REQUIRED WORK: Starting at the top of the entries, restate word for word each line up to and including the one with "Give the response".

BEGIN PROVIDED RECORDS

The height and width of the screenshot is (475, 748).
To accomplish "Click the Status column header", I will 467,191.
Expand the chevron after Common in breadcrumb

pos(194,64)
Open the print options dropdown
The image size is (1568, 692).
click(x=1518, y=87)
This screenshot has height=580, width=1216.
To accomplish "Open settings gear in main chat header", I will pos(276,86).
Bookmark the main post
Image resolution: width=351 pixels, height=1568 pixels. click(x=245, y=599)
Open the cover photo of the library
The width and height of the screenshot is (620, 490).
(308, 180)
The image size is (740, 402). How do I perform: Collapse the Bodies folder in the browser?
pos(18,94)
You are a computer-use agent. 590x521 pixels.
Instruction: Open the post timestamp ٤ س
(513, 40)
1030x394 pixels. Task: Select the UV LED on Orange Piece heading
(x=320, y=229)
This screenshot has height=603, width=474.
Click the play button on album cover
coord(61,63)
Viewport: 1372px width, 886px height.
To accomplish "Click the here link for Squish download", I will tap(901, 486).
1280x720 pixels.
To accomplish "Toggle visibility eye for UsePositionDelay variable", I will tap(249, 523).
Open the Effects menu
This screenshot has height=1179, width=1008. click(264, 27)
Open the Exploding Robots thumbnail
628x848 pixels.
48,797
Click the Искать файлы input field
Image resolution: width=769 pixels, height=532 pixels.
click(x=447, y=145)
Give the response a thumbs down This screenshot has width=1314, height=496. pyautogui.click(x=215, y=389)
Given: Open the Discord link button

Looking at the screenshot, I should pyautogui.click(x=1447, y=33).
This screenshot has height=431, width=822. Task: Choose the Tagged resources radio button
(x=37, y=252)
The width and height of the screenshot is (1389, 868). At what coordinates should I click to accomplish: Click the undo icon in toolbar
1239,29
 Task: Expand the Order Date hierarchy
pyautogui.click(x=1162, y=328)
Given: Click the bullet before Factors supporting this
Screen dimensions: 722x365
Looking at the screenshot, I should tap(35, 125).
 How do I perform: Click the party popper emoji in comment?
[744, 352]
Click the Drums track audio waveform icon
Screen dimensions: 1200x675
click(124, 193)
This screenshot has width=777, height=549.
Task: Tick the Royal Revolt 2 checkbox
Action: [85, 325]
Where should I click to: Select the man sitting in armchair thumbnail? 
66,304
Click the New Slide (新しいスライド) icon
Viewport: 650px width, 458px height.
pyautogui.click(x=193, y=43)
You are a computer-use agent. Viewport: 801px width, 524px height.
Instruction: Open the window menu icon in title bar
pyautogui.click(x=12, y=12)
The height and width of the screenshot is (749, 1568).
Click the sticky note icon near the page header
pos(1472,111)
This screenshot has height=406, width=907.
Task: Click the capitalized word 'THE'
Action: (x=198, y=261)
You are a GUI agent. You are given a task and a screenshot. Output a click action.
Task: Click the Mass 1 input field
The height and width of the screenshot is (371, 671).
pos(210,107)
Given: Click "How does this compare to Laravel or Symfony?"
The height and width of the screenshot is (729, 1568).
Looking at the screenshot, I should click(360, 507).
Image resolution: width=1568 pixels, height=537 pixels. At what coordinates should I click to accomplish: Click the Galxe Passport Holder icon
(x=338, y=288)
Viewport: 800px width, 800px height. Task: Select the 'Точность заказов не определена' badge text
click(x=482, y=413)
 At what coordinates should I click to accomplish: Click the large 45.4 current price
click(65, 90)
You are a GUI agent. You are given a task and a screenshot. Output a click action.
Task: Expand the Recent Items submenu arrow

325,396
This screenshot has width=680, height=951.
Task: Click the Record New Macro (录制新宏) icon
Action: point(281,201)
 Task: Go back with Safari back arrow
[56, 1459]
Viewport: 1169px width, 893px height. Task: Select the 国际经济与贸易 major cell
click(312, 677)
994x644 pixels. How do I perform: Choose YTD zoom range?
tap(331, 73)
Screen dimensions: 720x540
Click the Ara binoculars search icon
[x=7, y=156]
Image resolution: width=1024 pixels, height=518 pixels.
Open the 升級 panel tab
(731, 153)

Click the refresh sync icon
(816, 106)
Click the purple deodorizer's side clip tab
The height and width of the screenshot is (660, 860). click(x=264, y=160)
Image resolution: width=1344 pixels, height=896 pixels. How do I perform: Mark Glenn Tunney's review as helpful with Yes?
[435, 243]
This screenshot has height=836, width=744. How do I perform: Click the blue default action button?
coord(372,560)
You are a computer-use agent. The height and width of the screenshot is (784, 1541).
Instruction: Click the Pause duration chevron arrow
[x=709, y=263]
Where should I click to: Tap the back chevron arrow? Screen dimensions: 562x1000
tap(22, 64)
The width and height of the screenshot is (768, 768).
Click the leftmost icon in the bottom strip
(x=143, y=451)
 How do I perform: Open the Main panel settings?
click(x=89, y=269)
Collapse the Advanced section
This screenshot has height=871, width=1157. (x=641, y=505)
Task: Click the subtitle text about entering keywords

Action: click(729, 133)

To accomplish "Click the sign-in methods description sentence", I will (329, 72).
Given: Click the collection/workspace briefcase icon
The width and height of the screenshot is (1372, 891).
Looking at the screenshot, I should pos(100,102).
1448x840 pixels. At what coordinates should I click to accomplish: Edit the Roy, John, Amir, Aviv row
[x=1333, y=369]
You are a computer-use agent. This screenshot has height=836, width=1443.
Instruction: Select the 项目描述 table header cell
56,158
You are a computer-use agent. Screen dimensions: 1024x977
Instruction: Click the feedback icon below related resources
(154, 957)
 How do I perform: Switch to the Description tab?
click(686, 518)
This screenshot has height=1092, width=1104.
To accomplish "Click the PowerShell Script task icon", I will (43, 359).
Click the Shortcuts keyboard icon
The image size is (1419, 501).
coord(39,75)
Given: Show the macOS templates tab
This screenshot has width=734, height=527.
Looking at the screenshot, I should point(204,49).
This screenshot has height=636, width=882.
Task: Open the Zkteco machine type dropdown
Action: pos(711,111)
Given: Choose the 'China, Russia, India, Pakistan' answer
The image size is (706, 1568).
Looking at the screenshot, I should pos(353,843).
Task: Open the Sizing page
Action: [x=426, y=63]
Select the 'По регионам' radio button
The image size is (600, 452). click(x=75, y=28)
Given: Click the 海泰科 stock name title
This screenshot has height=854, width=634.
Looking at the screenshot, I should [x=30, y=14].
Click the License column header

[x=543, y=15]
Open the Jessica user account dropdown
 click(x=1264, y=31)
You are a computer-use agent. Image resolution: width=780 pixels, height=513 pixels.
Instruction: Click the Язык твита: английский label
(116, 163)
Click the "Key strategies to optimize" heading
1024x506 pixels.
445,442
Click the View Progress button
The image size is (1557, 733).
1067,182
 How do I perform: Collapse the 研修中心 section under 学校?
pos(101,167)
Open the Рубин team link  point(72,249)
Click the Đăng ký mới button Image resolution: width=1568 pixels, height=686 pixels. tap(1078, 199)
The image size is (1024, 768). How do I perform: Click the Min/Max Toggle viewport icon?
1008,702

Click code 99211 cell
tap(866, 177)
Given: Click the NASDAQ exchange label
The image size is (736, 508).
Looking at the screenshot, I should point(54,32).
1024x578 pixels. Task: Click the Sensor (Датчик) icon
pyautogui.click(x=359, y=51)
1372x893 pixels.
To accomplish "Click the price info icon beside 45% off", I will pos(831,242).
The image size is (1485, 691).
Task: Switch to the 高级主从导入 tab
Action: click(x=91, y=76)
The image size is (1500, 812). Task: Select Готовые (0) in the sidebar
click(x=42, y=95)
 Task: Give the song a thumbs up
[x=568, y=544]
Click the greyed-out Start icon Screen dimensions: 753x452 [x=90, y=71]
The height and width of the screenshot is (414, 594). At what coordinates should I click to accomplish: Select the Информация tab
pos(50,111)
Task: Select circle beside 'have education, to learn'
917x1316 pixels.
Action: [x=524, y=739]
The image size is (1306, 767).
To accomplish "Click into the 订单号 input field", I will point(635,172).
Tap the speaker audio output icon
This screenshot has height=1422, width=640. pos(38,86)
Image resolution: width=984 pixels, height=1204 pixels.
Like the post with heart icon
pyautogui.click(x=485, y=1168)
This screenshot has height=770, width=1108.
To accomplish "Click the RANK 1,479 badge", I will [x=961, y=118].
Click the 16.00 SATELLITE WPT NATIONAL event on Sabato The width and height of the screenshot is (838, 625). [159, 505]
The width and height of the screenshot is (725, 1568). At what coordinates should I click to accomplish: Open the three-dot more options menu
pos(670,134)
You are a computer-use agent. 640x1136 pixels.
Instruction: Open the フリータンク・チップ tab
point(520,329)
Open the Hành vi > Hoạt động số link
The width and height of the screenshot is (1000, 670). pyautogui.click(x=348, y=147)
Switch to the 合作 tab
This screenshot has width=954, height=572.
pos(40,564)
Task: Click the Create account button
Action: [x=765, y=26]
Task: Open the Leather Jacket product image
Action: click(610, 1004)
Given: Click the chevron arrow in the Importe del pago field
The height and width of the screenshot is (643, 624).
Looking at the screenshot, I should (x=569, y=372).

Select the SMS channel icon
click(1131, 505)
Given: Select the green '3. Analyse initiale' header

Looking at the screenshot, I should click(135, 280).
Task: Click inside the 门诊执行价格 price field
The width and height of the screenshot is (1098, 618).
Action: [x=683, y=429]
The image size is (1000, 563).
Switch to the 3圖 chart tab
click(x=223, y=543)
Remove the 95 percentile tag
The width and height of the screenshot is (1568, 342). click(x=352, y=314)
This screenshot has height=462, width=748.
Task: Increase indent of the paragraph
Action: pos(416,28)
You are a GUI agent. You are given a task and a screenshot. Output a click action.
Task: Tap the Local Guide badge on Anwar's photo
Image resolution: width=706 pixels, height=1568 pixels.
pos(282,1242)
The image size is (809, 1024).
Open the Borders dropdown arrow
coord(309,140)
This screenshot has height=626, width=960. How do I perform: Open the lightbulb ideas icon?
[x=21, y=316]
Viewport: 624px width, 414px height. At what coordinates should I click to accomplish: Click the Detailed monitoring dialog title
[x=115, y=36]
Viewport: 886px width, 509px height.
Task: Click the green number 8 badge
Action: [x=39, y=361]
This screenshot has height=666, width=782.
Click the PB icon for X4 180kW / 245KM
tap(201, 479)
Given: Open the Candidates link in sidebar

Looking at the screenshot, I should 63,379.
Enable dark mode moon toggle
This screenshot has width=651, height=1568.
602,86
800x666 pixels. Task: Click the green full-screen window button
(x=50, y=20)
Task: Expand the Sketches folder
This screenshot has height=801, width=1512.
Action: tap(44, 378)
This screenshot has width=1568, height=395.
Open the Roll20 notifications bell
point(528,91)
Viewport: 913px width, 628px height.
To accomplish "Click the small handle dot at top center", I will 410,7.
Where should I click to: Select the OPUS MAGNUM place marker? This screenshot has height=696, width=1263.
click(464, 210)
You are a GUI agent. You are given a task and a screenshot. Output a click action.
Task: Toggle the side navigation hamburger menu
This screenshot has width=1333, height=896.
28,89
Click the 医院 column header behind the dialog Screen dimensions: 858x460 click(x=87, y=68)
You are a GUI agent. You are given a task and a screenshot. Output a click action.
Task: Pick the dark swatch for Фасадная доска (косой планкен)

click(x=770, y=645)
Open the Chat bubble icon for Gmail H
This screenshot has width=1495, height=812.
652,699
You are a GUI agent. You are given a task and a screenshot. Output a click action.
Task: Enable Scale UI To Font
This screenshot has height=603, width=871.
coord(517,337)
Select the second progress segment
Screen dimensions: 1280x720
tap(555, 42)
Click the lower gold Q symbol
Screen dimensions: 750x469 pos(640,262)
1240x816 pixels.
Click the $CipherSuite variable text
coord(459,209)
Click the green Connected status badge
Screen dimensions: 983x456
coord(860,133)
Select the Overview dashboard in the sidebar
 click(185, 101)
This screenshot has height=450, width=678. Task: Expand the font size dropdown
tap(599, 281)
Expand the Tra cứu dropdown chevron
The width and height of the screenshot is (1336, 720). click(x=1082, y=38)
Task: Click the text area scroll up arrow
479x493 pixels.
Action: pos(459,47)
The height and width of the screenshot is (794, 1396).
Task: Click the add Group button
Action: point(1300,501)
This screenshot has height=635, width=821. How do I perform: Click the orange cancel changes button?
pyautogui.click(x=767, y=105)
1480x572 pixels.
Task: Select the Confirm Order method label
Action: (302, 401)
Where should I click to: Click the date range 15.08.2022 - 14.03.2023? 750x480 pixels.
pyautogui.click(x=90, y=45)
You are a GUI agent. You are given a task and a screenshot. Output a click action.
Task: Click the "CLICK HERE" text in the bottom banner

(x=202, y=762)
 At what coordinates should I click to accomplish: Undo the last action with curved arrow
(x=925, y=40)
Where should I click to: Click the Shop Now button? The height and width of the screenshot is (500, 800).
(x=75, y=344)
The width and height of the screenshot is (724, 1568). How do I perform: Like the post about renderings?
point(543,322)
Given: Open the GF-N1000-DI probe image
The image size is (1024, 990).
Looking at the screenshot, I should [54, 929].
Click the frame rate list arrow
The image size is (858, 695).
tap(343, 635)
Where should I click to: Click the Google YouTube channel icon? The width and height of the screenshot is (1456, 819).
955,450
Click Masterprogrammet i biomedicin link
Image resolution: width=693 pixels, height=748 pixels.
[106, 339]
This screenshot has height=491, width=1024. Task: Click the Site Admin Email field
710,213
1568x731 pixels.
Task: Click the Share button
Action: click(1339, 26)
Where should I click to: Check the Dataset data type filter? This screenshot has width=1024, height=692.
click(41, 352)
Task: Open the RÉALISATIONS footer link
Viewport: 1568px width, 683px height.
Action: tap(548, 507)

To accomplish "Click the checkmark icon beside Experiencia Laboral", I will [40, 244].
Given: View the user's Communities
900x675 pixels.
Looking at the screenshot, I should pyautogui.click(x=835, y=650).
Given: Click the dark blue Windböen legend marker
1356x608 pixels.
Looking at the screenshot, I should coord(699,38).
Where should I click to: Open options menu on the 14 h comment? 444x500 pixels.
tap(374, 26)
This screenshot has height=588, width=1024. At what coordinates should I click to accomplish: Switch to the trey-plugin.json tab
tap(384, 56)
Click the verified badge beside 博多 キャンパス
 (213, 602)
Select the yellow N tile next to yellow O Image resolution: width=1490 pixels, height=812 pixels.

END PROVIDED RECORDS

ANSWER:
The height and width of the screenshot is (475, 748).
To accomplish "Click the Status column header", I will 467,191.
Expand the chevron after Common in breadcrumb

pos(194,64)
Open the print options dropdown
The image size is (1568, 692).
click(x=1518, y=87)
This screenshot has height=580, width=1216.
To accomplish "Open settings gear in main chat header", I will pos(276,86).
Bookmark the main post
Image resolution: width=351 pixels, height=1568 pixels. click(x=245, y=599)
Open the cover photo of the library
The width and height of the screenshot is (620, 490).
(308, 180)
The image size is (740, 402). How do I perform: Collapse the Bodies folder in the browser?
pos(18,94)
You are a computer-use agent. 590x521 pixels.
Instruction: Open the post timestamp ٤ س
(513, 40)
1030x394 pixels. Task: Select the UV LED on Orange Piece heading
(x=320, y=229)
This screenshot has height=603, width=474.
Click the play button on album cover
coord(61,63)
Viewport: 1372px width, 886px height.
To accomplish "Click the here link for Squish download", I will tap(901, 486).
1280x720 pixels.
To accomplish "Toggle visibility eye for UsePositionDelay variable", I will tap(249, 523).
Open the Effects menu
This screenshot has height=1179, width=1008. click(264, 27)
Open the Exploding Robots thumbnail
628x848 pixels.
48,797
Click the Искать файлы input field
Image resolution: width=769 pixels, height=532 pixels.
click(x=447, y=145)
Give the response a thumbs down This screenshot has width=1314, height=496. pyautogui.click(x=215, y=389)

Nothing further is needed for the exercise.